:: Texte à lire ::
--------------------------------

Tout comme chez la levure et les animaux, les sites actifs du 20S chez les plantes sont sensibles aux inhibiteurs sélectifs chimiques MG115, MG132, lactacystine et epoxomycine (Yang et al, 2004).

5.1.2 Le complexe régulateur 19S.

Chaque 19S, ou RP (regulatory particle), est un complexe multimérique de 890 kDa.

Chez Arabidopsis, le 19S est composé de 17 unités pouvant être divisées en deux

sous-complexes : le couvercle et la base (Glickman et Raveh, 2005 ; Kurepa et Smalle, 2008 ; Figure 33, B). La base est en contact direct avec le 20S. Elle est composée d’un anneau de 6 ATPases de type AAA (sous-unités RPT 1 à 6) et de 3 sous-unités non-ATPasiques (RPN1, 2 et 10). Les sous-unités RPT utilise l’hydrolyse de l’ATP pour aider au dépliement des polypeptides ciblés et ouvrir l’accès à la chambre interne du 20S (Hartmann-Petersen et al,

2003). Le couvercle du 19S est constitué de 8 sous-unités non ATPasiques (RPN3, 5 à 9 et RPN 11 et 12). Les fonctions du 19S sont la reconnaissance et la fixation de la protéine polyubiquitinée en K48, le retrait de la chaîne de polyUbs, le dépliement de la protéine cible et le transfert dans la chambre protéolytique du 20S. Les peptides clivés sortent du 20S par l’ouverture du cylindre grâce à l'énergie produite par l'hydrolyse de l'ATP catalysé par les sous-unités ATPasiques de la base du 19S.

D’autres protéines peuvent se lier plus faiblement au complexe 26S, suggérant que ce complexe multimérique serait à l’origine d’un plus grand complexe dynamique (Schmidt et al, 2005). Par exemple, chez les plantes, 2 protéines kinases (un homologue de SNF1 et une

protéine de la famille des kinases dépendante du calcium) interagissent avec le 26S sans doute pour réguler son activité (Farras et al, 2001 ; Lee et al, 2003). Chez la levure, la E3 de type

HECT Hul5, la déubiquitinase Ubp6 et la protéine Ecm29 aident à l’interaction du RP avec le CP. Des homologues de ces gènes ont notamment été retrouvés chez Arabidopsis.

Tableau 4 : Exemples de la fonction de gènes de la voie UPS, dans le développement d’Arabidopsis thaliana

De plus, le protéasome 20S peut également être retrouvé seul dans les cellules. Il assure une dégradation indépendante de l’ubiquitine des protéines oxydées par les espèces activées de l’oxygène et jouerait un rôle important dans les mécanismes de défense contre les potyvirus TMV et LMV du fait de son activité RNAsique (Kurepa et Smalle, 2008).

--------------------------------

:: Consigne 1 ::
Citez fidèlement le passage du texte sur le protéasome qui s'ouvre sur les mots « Tout comme chez » et se clôt sur « et al, 2004). ».
:: Consigne 2 ::
Prolongez le texte sur le protéasome à partir de sa dernière phrase.
Les enregistrements qui suivent ne sont pas nécessaires.

--------------------------------

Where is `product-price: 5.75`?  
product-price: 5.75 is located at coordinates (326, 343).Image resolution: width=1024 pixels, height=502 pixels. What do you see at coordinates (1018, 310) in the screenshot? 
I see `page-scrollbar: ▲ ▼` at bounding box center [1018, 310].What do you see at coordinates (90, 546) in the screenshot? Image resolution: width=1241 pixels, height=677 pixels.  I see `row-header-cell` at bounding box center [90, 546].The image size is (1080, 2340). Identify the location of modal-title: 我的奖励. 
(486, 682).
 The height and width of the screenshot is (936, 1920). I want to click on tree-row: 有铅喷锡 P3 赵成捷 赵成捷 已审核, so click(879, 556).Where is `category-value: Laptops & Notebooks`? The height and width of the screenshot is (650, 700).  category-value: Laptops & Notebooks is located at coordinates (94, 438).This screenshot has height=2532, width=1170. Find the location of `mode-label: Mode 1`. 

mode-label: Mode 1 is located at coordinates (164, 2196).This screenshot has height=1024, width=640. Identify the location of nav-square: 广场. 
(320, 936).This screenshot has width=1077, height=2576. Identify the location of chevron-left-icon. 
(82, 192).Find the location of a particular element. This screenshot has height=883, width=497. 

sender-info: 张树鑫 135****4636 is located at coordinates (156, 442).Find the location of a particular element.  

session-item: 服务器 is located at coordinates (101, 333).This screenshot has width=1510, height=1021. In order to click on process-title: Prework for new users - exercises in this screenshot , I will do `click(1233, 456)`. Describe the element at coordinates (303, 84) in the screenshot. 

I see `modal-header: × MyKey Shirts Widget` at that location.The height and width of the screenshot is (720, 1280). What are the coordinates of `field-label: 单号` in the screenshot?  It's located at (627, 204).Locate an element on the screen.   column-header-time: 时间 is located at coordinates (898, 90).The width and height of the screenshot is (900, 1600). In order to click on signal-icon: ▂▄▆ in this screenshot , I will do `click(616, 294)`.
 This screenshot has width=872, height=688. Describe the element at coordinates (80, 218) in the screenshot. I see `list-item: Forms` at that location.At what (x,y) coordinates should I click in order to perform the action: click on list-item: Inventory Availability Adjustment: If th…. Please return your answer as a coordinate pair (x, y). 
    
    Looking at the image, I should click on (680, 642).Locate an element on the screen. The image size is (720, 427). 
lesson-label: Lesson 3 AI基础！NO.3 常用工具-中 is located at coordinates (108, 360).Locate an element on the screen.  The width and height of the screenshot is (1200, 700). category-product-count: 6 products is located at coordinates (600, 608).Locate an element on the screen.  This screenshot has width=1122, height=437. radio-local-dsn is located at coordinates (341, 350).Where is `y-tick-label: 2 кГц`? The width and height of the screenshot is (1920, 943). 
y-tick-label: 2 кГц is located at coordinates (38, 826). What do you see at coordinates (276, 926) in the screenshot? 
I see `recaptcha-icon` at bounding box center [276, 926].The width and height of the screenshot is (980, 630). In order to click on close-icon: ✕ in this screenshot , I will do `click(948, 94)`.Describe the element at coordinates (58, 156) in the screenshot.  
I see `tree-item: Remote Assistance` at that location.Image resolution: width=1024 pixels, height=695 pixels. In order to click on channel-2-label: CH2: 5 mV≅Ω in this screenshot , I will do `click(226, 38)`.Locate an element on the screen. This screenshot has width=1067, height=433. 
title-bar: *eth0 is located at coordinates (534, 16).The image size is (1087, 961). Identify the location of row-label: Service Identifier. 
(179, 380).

--------------------------------

:: Réponse 1 ::
Tout comme chez la levure et les animaux, les sites actifs du 20S chez les plantes sont sensibles aux inhibiteurs sélectifs chimiques MG115, MG132, lactacystine et epoxomycine (Yang et al, 2004).

:: Réponse 2 ::
5.2 Les fonctions de l’UPS

La voie UPS a lieu dans le noyau et le cytoplasme, mais également sur la surface interne de la membrane plasmique et dans le réticulum endoplasmique. Elle est utilisée pour dégrader des régulateurs clés à courte durée de vie mais sert également à dégrader des protéines anormales ou à mauvaise conformation. On estime que pas moins de 30% des produits initiaux de traduction sont non-fonctionnels et sont rapidement dégradés par la voie UPS (Schubert et al, 2000). Les régulateurs clés incluent notamment des enzymes limitantes

de certaines voies métaboliques. En conférant une courte demi-vie à ces protéines, la voie UPS régule finement des flux métaboliques et peut diminuer le métabolisme quand le substrat est limité ou que le produit de la réaction métabolique est en excès et n’est plus nécessaire. Chez le soja, par exemple, la voie UPS dégrade une pyruvate kinase afin de contrôler la répartition du carbone dans la plante (Tang et al, 2003). Parmi les régulateurs clés sont

également retrouvés des récepteurs de signalisation ainsi que des activateurs ou répresseurs de la transcription (Clough et al, 1999 ; Hellmann et Estelle, 2002 ; Vierstra, 2003).

La voie Ubiquitine-Protéasome 26S impacte presque tous les aspects de la croissance et du développement de la plante, affectant notamment le cycle cellulaire, l’embryogénèse, la photomorphogénèse, la sénescence, les mécanismes de défense, les réponses à des stimuli de l’environnement et la signalisation hormonale (Vierstra, 2009 ; Tableau 4).